Data sources define which folders and files Experio should scan and process from your connected cloud storage providers. Each data source is linked to a connector and specifies folder paths, scanning behavior, and filtering rules.

Navigate to **Admin > Data Sources > Data Sources**.

## Creating a Data Source

Click **Add New Data Source** to start a multi-step configuration wizard:

<Steps>
  <Step title="Choose Source Type">
    Select the type of data source:

    * **Box** — Scan folders from a Box account
    * **Google Drive** — Scan folders from Google Drive
    * **SharePoint** — Scan folders from a SharePoint site
    * **File Upload** — Upload files directly to Experio
  </Step>

  <Step title="Validate Configuration">
    Enter the connection details and validate that Experio can access the specified location. The system verifies credentials and folder access.
  </Step>

  <Step title="Configure Filters">
    Set up folder hierarchy and filtering rules:

    * **Folder paths** — Specify which folders to scan
    * **Recursive scanning** — Include subfolders
    * **Filter expressions** — Include or exclude files based on patterns
    * **Ingest Excel files** — On by default. Uncheck for filters that should exclude spreadsheets
      from graph ingestion (see [Extraction Policy](/admin-guide/extraction-policy))
    * **Excel extraction mode override** — Optional per-filter Excel policy override
    * **Excel max sheet characters** — Optional per-sheet character cap override
  </Step>

  <Step title="Setup Source">
    Configure ingestion settings for the data source:

    * **Days to sync** — How far back to scan for files
    * **Use OCR** — Enable optical character recognition for scanned documents
    * **Classification max pages** — Limit pages sent to the classifier
    * **Ingestion type** — Choose **Full ingestion** (default) for the complete pipeline, or **Parse only** to stop after parsing (useful when a downstream system handles classification and embedding)

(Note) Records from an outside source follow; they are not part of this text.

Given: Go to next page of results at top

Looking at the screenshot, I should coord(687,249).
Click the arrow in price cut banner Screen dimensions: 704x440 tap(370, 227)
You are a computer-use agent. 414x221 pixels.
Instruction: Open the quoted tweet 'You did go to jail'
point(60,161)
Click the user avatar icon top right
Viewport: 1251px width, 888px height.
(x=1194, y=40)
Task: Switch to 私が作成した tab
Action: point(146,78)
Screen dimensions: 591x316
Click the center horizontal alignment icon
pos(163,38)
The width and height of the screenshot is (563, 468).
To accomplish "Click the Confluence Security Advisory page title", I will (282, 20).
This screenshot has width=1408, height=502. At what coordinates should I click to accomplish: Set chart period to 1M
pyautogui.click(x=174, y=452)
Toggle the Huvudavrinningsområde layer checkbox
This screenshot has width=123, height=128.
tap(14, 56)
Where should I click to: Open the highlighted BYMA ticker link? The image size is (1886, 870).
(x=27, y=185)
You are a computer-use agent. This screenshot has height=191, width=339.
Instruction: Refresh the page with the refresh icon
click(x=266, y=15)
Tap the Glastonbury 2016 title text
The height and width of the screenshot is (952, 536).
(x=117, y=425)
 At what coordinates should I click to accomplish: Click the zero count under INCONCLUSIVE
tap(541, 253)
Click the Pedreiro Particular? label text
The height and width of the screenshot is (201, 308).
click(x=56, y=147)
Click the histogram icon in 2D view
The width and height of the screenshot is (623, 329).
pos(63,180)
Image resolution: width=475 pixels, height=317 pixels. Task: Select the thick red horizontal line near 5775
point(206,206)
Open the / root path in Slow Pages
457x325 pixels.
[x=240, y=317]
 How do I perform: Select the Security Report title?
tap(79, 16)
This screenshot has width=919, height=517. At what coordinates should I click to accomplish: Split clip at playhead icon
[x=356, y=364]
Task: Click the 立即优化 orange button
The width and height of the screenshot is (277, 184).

    For API data sources, these options appear in the source configuration step instead.
  </Step>

  <Step title="Test Filters">
    Preview which files match your filter configuration before saving. This ensures only the intended files will be processed.
  </Step>
</Steps>

## Data Source Properties

| Property              | Description                                                                                                                                                                                                                                                                                                                 |
| --------------------- | --------------------------------------------------------------------------------------------------------------------------------------------------------------------------------------------------------------------------------------------------------------------------------------------------------------------------- |
| **Name**              | Display name for identifying the data source                                                                                                                                                                                                                                                                                |
| **Connector**         | The authorized connection to use                                                                                                                                                                                                                                                                                            |
| **Folder Path**       | Root folder to scan                                                                                                                                                                                                                                                                                                         |
| **Recursive**         | Whether to scan subfolders                                                                                                                                                                                                                                                                                                  |
| **Filter Expression** | Pattern to include/exclude files                                                                                                                                                                                                                                                                                            |
| **Ingestion Type**    | Pipeline mode: **Full ingestion** (default) runs the complete pipeline (download → parse → classify → graph → embed). **Parse only** stops after parsing — files are downloaded and parsed, but not classified, added to the knowledge graph, or embedded. Parsed artifacts are stored in Minio for downstream consumption. |
| **Excel ingestion**   | Per filter: **Ingest Excel files** (default off). When off, matched spreadsheets skip graph ingestion. See [Extraction Policy](/admin-guide/extraction-policy).                                                                                                                                                             |
| **Status**            | Active, paused, or error                                                                                                                                                                                                                                                                                                    |

## Managing Data Sources

### Editing

Click on any data source to open its configuration. Modify settings and save to apply changes. Changes take effect on the next scan cycle.

### Monitoring

Each data source shows:

* **Last scan time** — When the source was last scanned
* **Files found** — Number of files discovered
* **Files processed** — Number of files successfully ingested
* **Errors** — Any files that failed processing

### OAuth Callbacks

For Box and SharePoint data sources, OAuth callback handling is built in. If a token expires, you'll be prompted to re-authorize through the connector.

## Parse-Only Mode

When a data source has **Ingestion Type** set to **Parse only**, the ingestion pipeline stops after downloading and parsing files. Specifically:

* Files are downloaded from the cloud provider and parsed using the standard parser
* Parsed artifacts are stored in Minio (under `parsed/{file_id}/...`) with the same retention policy as full ingestion
* **No classification, graph ingestion, or embedding occurs**
* Files reach a terminal status of `parsed_only` instead of `ingested`

This mode is useful when an external system (such as a partner pipeline) needs to consume the parsed output and handle classification and embedding independently.

<Info>
  **Ingestion Type** can only be changed when the data source has no files currently processing. If you try to switch modes while a scan is in flight, the update is rejected with a validation error. Wait for the current scan to complete (or stop it) before changing the mode. The new mode takes effect on the next scan.
</Info>

## File Upload

The **File Upload** data source type allows direct file uploads:

* Drag and drop files onto the upload area
* Track upload progress with visual indicators
* Files are queued for processing automatically after upload